For people who are hospitalised with severe COVID-19, it is vital to quickly identify which patients may deteriorate and require transfer to an intensive care unit (ICU) for organ support or may die. NEWS2 is an early warning score that combines physiological parameters such as respiration rate, oxygen saturation, blood pressure and temperature. NEWS2 is currently used almost universally in UK NHS Trusts to identify which patients are at risk of deteriorating early.
The paper was published today in BMC Medicine.
Accuracy of NEWS2
Researchers analysed data from 1,276 COVID-19 patients admitted to King’s College Hospital NHS Foundation Trust during the first wave in March-April 2020. The team then validated their models using data for over 6,000 patients across eight other hospitals globally (five in the UK, one in Norway, and two in China). At all UK sites, around one third of patients with COVID-19 were transferred to ICU or died within 14 days of hospital admission.
The researchers evaluated how well patients’ NEWS2 scores measured at hospital admission anticipated who would have severe COVID-19 outcomes, which means either being transferred to ICU or dying. In all UK sites, combining NEWS2 and age to predict outcomes showed moderate success in the short term (three days), but for poor-to-moderate success for medium-term (14 days) outcomes.
Dr. Ewan Carr, Statistician Research Fellow at the Institute of Psychiatry, Psychology & Neuroscience, King’s College London, and co-lead author said: “We have conducted the largest study to date evaluating the accuracy of NEWS2 for predicting medium-term COVID outcomes. NEWS2 is widely used in UK NHS trusts but little is known about how well it can predict severe COVID outcomes and so evaluating its accuracy is important as we look to improve patient care now and in future.
By collecting data from nine hospitals globally, our results have robust external validation. We found consistency across sites both in the performance of NEWS2 alone, as well as for the supplemented model. In short, NEWS2 tended to have poor-moderate performance but was improved by adding common blood and physiological measures.”
The research team used CogStack, an existing platform developed by NIHR Maudsley BRC and in use at King’s College Hospital NHS Foundation Trust, which allows for rapid extraction and processing of data from patient’s electronic health records.
Professor Richard Dobson, Head of the Department of Biostatistics & Health Informatics, NIHR Maudsley BRC, said: “The CogStack platform allows us to extract information from deep within hospital records at King’s College Hospital NHS Foundation Trust in real time in order really explore complex questions such as this. This includes being able to extract information relating to co-morbidities, for example, that may only be mentioned in passing in the physician narrative”

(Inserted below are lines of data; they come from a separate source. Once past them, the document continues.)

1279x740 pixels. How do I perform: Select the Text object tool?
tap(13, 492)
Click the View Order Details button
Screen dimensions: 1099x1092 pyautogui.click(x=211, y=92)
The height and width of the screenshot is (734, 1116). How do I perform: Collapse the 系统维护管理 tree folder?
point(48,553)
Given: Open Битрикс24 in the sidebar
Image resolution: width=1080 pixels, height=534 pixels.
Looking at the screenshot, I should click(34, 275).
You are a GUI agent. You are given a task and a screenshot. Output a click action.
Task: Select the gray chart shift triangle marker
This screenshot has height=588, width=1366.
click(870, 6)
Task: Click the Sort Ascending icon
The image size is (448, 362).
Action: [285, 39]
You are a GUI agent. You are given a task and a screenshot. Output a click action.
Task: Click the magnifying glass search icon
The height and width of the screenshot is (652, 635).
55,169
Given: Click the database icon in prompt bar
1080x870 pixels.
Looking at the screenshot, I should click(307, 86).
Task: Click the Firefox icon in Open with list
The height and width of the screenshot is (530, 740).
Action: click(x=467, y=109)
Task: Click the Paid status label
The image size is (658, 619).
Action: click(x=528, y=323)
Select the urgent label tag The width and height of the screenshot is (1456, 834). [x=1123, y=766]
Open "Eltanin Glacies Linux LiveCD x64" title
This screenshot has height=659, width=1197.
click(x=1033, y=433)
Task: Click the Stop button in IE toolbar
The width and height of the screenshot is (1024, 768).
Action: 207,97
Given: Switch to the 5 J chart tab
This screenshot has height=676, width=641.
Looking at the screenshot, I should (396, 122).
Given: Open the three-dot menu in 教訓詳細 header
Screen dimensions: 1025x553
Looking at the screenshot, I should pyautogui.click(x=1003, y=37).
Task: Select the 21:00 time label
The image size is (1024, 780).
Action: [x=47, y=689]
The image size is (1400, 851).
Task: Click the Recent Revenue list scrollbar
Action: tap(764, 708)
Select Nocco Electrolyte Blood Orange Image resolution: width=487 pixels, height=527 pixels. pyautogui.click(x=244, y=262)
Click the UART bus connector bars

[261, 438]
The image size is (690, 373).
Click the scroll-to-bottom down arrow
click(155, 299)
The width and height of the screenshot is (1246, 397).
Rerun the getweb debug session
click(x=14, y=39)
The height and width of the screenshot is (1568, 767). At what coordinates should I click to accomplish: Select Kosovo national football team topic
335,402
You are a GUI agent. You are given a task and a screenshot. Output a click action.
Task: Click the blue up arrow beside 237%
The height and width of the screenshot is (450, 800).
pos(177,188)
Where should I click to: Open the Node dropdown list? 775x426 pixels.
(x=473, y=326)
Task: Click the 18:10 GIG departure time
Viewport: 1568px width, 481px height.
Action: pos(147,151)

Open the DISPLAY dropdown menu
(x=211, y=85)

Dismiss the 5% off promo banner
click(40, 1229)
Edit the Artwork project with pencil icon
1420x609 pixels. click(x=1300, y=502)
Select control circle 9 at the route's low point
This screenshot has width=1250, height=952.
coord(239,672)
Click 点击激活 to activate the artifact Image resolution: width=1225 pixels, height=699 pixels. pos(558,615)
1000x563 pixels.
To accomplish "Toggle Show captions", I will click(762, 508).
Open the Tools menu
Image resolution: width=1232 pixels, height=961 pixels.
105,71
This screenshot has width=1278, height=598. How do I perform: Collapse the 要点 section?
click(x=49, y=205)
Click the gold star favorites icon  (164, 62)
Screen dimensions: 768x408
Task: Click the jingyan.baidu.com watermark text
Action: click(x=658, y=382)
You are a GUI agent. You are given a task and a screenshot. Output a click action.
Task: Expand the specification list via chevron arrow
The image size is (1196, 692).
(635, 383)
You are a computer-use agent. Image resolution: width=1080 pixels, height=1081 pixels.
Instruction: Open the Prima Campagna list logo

Improving predictive ability
Researchers found that accuracy in predicting severe outcomes was improved by considering routinely-collected blood and physiological parameters from patients including age, oxygen saturation and neutrophil count, which is an important infection-fighting immune system cell. In models that supplemented NEWS2 with these parameters the ability to predict severe outcomes was improved.
Dr. James Teo, Consultant Neurologist at King’s College Hospital and Clinical Director of Data Science and lead of CogStack platform, said: “Our results for the first time validates NEWS2, and shows how it could be improved by adding common blood and physiological parameters. Thankfully, this NHS scoring system is easy to adapt and implement in real-world clinical practice, compared to other complex risk-scoring models.